Today, many view profitability as limiting or the acknowledgement that a founder has lost interest in hyper growth and has been lulled into the ease of running a mere “lifestyle business”.

This page, and the 28 companies it profiles, tell a story we often relay when founders, VCs and LPs ask us how in the world we will ever generate returns for Indie.vc. They infer that since we are focused on getting founders to profitability rather than their next round that we, too, are focused on backing “lifestyle businesses”. And, since we limit our cash distributions from these companies to 3x, we are also capping our possible upside.

Viewing our strategy through this lens, I can understand their confusion about our approach and the ability of our fund to generate meaningful returns.

But, if you dig into the BPP page you’ll start to see a story emerge that we think is quite compelling from a fund returns perspective.

Though many of the 28 companies remain off the radar, unfunded, profitable and private there are a few notable exceptions. For instance, listed among the companies profiled you’d find Braintree which raised only late stage growth capital before selling to Paypal for around $800M. Next you’ll note Github, a company who profitably boostrapped for years before raising their first round of funding at nearly a $1B valuation. Then there’s Campaign Monitor which just this year raised $250M in their first round of funding at what many speculate to be an even greater than $1B valuation.
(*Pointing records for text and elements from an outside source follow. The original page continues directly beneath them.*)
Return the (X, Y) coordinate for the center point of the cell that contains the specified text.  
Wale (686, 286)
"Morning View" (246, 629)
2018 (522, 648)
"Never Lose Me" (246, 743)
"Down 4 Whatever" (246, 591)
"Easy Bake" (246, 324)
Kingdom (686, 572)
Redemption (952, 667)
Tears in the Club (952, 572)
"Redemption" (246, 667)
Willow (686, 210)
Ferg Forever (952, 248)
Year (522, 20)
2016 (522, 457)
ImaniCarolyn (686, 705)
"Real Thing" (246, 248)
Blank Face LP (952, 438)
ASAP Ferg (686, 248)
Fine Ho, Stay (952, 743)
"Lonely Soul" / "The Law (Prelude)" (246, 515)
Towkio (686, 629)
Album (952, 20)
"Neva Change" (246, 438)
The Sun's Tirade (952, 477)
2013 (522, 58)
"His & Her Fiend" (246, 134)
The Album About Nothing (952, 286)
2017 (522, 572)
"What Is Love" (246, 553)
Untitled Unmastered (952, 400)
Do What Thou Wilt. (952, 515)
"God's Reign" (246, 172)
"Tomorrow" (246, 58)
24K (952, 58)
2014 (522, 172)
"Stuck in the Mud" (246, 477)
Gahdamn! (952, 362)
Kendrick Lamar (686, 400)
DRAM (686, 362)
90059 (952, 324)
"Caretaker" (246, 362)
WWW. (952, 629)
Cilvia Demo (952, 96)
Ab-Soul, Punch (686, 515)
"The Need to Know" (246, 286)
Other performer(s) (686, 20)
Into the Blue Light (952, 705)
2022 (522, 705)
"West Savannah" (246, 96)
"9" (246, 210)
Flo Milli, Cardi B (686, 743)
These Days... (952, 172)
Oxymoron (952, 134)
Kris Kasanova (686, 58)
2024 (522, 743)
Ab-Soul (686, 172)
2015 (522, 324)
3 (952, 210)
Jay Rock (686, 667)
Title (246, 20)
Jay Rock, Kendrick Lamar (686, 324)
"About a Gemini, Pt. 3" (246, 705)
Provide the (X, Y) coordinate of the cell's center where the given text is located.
There are others- Big Commerce has gone on to raise over $150M in funding and WooCommerce which was acquired by Wordpress for around $30M.

I’ll stop there, but hope that the point is becoming a bit more clear.

Conventional VC wisdom would suggest that profitability is capitulation that a company is not reaching their ultimate growth potential. And in some cases that is true. More often than most would like to acknowledge, it is not.

We have a different view. We see profitability as the only immovable milestone. No change of winds among startup trends or investment themes du jour can change that milestone.

We also believe that profitability is the most leveraged position a founder can put themselves in to scale, to raise or to sell if they so choose.

The investment model we are developing works in scenarios where founders choose to never sell and we take out our distributions in cash. We’ve set the fund up in such a way that we can return all committed capital if roughly 30% of our companies can achieve profitability and hit their 3x distribution cap. This maps to Fred’s general “rule of thirds” for VC investments:

Our target batting average is “1/3, 1/3, 1/3” which means that we expect to lose our entire investment on 1/3 of our investments, we expect to get our money back (or maybe make a small return) on 1/3 of our investments, and we expect to generate the bulk of our returns on 1/3 of our investments.

Given that our entire focus is on helping our founders get to profitability, there is a chance we will see fewer entire losses but we may also see fewer “homeruns”.

That said, if we can generate a baseline return of capital from distributions and have equity options across a portfolio of companies who aren’t constantly raising and diluting us, as investors, or the founders, it doesn’t take more than one “homerun” to generate many multiples on the fund.

Which brings us back to Bootstrapped, Profitable and Proud.

If viewed as a fund executing the Indie.vc strategy, BPP would likely be one of the best performing venture funds of all time, not some halfway house for limping lifestyle businesses.

That is why we have the focus we do.

And those are the types of returns we are working to generate for ourselves and our investors.